When my first grader walked in the door from playing outside I asked him the same question.  His response “Are those mine mom?”  I calmly asked him to tell me a little bit about the bag.  “Oh, a friend at school gave it to me but I didn’t know what it was so I just put it in my pocket and forgot about it.”  Did he take or eat any of the pills? No.  Did he understand that this little bag was considered drugs? No, he face turned very pale and he insisted that he would never take drugs and didn’t know that medicine was drugs.  The details of the event were that another first grader had given him the bag on the playground during lunch time and told him not to worry about it because he would forget that he gave them to my son.  Fortunately, because we have a child with epilepsy and a heart condition we have previously instilled in all of our children how dangerous medicine can be and that if they take their brother’s pills or anyone’s pills without mom or dad knowing they could get sick and die.  Because of this knowledge about medicine and not the talk about drugs we had with my son, he was protected and knew better then to take any of the pills he was given.

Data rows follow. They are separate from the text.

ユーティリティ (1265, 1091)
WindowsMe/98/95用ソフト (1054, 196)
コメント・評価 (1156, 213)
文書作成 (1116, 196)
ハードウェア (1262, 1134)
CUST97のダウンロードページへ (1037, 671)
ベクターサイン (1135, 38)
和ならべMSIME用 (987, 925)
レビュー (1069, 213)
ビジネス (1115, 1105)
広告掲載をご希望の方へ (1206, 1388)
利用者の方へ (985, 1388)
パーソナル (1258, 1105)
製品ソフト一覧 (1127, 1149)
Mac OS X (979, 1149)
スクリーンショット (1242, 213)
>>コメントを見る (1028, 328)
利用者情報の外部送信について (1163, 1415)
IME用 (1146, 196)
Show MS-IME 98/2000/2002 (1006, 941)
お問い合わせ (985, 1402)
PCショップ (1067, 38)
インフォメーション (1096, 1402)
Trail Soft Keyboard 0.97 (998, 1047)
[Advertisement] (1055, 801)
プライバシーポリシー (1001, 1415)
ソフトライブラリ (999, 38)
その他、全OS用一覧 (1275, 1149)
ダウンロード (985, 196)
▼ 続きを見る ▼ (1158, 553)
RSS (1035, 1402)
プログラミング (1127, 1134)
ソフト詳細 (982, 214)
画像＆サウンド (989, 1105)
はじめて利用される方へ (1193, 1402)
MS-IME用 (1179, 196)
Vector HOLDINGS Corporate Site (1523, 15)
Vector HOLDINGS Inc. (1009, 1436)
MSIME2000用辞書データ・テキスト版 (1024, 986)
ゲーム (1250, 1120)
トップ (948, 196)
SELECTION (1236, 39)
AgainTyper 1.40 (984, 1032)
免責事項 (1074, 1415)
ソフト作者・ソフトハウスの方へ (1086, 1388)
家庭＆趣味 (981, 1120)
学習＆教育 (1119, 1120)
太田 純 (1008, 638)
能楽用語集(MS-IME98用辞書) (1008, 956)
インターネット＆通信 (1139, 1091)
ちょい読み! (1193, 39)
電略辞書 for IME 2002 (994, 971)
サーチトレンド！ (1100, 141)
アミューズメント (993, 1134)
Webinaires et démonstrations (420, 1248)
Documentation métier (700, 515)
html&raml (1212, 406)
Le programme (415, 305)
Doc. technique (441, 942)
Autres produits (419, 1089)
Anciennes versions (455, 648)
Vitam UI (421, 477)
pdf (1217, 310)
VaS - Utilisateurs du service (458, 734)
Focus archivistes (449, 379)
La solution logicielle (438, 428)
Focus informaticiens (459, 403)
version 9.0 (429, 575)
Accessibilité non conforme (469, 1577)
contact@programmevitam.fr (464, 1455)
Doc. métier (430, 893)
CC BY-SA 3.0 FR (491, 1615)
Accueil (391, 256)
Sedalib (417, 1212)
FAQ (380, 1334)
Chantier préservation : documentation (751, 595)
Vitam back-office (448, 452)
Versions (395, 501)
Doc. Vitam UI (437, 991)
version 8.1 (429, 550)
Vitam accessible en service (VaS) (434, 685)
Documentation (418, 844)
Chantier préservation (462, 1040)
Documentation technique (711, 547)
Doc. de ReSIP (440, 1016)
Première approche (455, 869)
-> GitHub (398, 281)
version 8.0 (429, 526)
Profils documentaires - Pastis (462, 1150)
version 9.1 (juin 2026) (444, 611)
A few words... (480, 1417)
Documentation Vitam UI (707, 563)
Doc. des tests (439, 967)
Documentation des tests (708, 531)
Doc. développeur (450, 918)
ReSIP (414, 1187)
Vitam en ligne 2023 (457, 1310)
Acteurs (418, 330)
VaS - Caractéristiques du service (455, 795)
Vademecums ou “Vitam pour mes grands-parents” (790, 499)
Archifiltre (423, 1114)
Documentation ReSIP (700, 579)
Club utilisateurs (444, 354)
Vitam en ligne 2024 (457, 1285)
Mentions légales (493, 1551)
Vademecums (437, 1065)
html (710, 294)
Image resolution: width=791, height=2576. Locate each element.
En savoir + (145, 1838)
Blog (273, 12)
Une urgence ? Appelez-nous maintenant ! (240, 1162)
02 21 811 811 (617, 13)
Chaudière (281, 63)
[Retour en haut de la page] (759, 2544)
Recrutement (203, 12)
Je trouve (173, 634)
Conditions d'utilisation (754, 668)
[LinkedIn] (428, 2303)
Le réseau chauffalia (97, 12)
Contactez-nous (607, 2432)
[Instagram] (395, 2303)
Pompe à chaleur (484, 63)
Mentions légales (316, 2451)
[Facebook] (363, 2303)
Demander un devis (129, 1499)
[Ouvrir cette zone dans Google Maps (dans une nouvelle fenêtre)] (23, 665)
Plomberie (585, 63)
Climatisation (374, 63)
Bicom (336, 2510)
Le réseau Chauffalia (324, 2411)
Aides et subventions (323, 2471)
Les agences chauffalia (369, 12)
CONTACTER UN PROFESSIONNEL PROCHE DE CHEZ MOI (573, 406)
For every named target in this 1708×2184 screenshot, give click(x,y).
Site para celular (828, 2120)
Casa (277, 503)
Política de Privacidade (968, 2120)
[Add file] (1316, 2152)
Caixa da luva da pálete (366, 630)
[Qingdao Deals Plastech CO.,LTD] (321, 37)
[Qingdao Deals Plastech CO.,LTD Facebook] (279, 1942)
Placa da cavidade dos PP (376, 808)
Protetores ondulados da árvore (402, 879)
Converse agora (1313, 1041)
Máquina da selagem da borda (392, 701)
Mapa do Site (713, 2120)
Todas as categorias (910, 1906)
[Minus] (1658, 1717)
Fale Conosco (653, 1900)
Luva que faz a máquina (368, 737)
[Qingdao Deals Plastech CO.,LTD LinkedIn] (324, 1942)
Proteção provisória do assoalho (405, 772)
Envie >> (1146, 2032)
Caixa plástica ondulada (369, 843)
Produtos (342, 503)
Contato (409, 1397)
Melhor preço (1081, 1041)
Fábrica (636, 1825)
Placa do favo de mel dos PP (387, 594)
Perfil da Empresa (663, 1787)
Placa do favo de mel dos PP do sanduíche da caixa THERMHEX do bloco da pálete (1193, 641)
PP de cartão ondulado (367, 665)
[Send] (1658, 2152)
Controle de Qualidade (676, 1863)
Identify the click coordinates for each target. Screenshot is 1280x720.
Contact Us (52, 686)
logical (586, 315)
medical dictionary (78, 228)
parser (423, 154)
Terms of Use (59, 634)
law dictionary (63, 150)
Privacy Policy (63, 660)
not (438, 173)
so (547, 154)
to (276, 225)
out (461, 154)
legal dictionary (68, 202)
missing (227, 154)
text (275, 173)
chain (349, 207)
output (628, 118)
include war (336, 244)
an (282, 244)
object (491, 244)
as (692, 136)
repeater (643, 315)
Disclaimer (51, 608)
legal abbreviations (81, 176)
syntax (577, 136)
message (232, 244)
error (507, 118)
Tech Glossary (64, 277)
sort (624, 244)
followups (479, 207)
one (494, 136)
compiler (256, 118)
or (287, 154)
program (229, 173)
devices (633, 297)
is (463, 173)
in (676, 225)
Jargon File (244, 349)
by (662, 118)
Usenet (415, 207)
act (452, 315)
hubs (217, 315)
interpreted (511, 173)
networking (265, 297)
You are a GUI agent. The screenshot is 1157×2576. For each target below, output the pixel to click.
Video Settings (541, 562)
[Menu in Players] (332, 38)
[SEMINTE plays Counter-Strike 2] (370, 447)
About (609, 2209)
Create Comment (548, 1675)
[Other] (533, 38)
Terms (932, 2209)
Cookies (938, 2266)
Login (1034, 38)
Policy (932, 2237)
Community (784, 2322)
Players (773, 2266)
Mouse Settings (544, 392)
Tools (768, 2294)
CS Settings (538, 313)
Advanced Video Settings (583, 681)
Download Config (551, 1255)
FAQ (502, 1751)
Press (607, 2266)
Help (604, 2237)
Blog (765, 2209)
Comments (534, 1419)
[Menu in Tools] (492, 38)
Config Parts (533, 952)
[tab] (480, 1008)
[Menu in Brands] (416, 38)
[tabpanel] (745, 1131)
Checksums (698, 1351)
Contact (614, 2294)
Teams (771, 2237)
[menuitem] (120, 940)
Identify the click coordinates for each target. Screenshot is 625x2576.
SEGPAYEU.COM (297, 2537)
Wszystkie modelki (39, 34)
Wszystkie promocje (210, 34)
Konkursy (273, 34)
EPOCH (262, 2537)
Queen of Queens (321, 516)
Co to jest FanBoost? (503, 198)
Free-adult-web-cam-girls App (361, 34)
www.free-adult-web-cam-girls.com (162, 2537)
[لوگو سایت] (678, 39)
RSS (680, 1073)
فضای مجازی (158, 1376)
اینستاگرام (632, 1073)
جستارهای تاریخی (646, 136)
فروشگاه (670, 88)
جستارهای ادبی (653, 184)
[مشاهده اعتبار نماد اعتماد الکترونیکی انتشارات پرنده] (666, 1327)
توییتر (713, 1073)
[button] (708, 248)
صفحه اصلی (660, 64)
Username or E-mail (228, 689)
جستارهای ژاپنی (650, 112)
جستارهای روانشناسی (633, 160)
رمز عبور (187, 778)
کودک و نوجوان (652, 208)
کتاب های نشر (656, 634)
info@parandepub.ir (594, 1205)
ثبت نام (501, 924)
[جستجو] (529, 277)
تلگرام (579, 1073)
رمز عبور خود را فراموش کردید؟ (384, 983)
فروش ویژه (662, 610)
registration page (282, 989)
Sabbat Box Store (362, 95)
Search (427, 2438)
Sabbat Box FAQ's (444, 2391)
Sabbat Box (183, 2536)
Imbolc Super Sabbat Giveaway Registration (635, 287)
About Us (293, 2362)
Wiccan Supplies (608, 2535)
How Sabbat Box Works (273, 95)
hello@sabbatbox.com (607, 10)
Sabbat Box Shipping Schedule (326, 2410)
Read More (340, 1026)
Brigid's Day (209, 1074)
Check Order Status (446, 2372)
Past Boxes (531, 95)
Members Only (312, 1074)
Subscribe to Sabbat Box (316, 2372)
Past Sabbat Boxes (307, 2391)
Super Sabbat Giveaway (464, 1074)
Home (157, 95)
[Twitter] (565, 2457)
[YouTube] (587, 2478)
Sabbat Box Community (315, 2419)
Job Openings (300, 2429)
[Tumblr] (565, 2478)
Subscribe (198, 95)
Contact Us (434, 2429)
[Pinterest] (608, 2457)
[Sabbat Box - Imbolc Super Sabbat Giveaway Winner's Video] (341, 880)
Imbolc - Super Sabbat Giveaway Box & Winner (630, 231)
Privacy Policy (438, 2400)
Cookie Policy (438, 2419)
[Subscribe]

My son’s teacher was contacted and the school principal got involved and I gave the principal the now partially dissolved pills from being in the washing machine to show the other child involved and the child’s parents.  Do I think the other first grader should be punished severely? No.  This may shock you and you may disagree, but at the age of 6 years old I firmly believe that this child didn’t understand that he was doing something so dangerous any more then my own 6 year old son did.  I only wanted to make sure that the child understood that it was dangerous and should never happen again.  Honestly, it could easily have been a daily pack from mom’s purse with her vitamins and a pain killer or something, but it was not something that I could just let go.

Now that it has been dealt with I have had the strong impression that I needed to share our story.  Not because I wanted people to tell me what they thought about how it was handled, but because children deserve to be protected.  I have always wondered when the right time to warn my children and teach them about drugs and medicine was, and I can honestly say that with the world the way it is today that as soon as they head off to school, or as soon as they can reach the medicine cabinet is when you should be talking with your children.  Tell them what medicine they are taking when they are sick and why you are giving it to them.  Explain what could happen if they took too much of it and help them understand that when you take something and you don’t need it because you are sick it is considered drugs.



This entry was originally posted on March 22, 2015 on my previous blog.  I am currently moving all of it's content to this blog.